▸ Job
Copy every one of the records below word for word, omitting the pictures from your answer.

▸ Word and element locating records
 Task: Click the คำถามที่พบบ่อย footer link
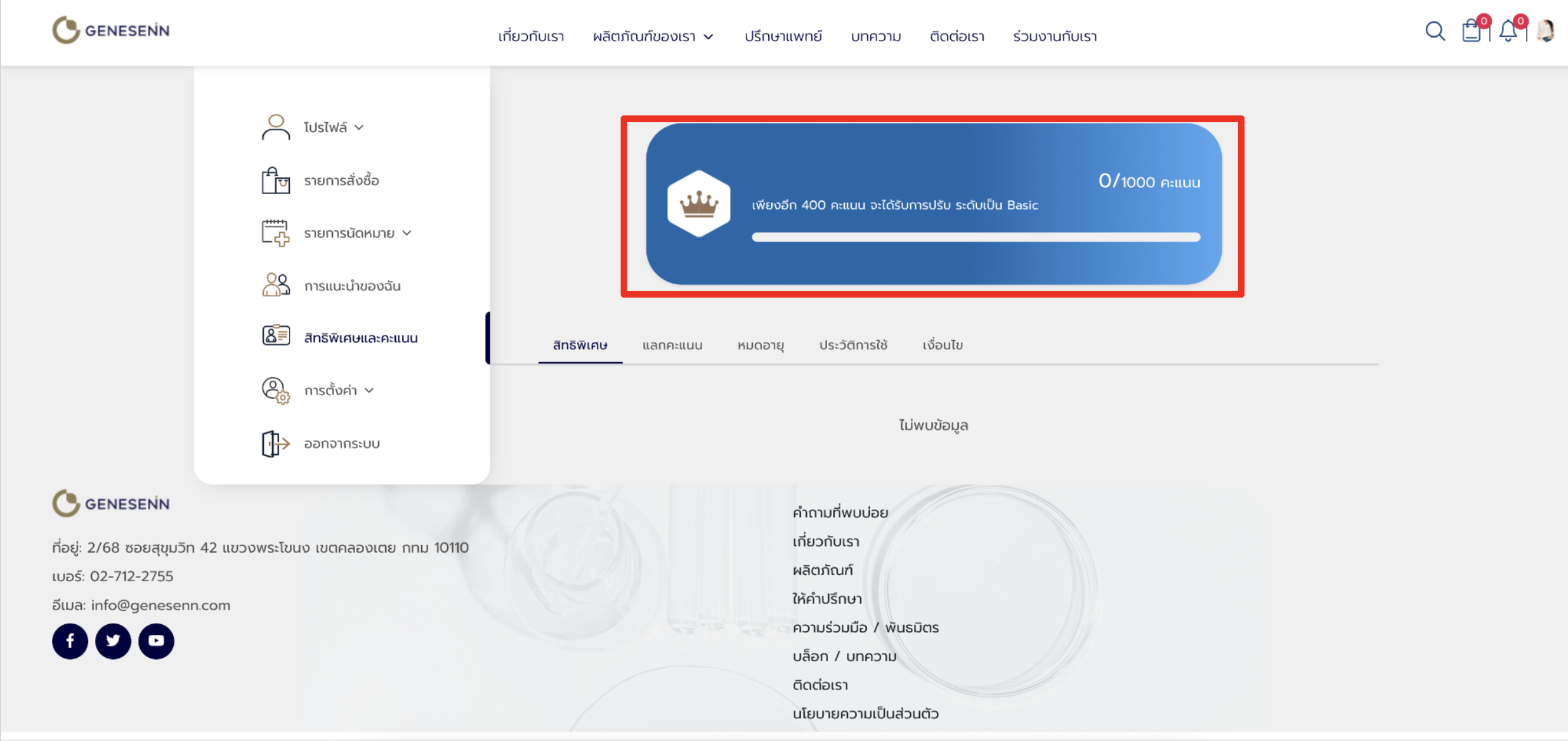click(x=840, y=513)
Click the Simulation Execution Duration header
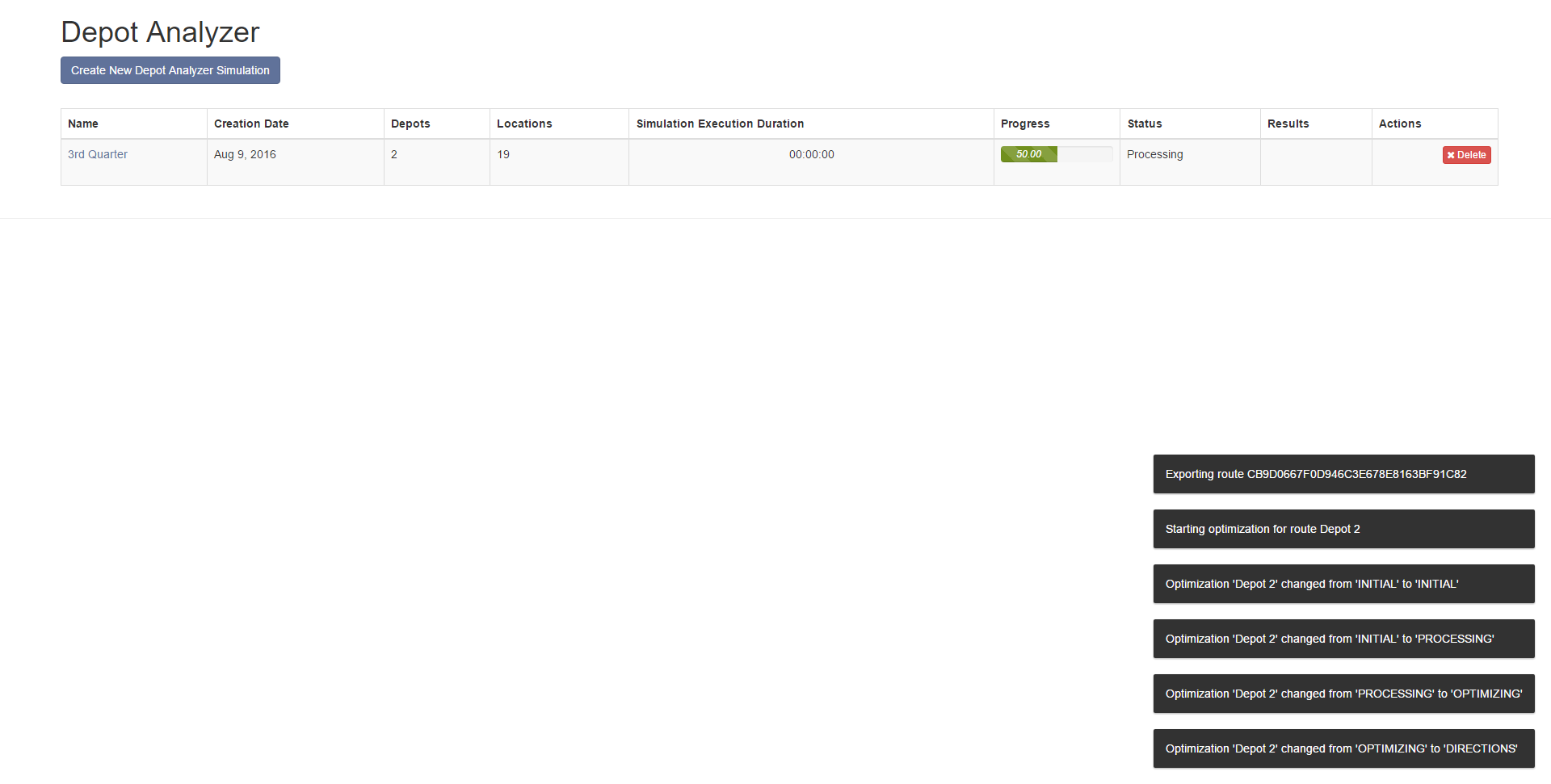Screen dimensions: 1551x784 [x=720, y=124]
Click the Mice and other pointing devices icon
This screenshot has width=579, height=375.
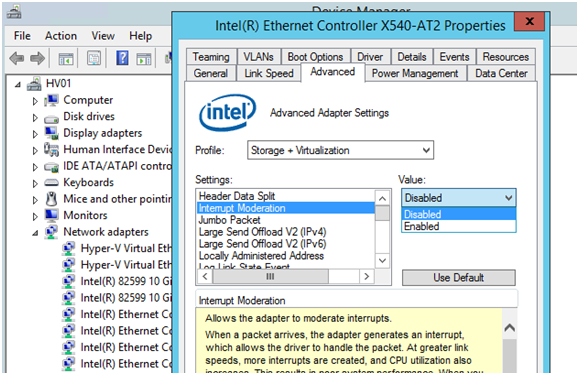51,199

▸ Full output
 Task: Click the คำถามที่พบบ่อย footer link
click(x=840, y=513)
Click the Simulation Execution Duration header
Screen dimensions: 1551x784 [x=720, y=124]
Click the Mice and other pointing devices icon
This screenshot has width=579, height=375.
51,199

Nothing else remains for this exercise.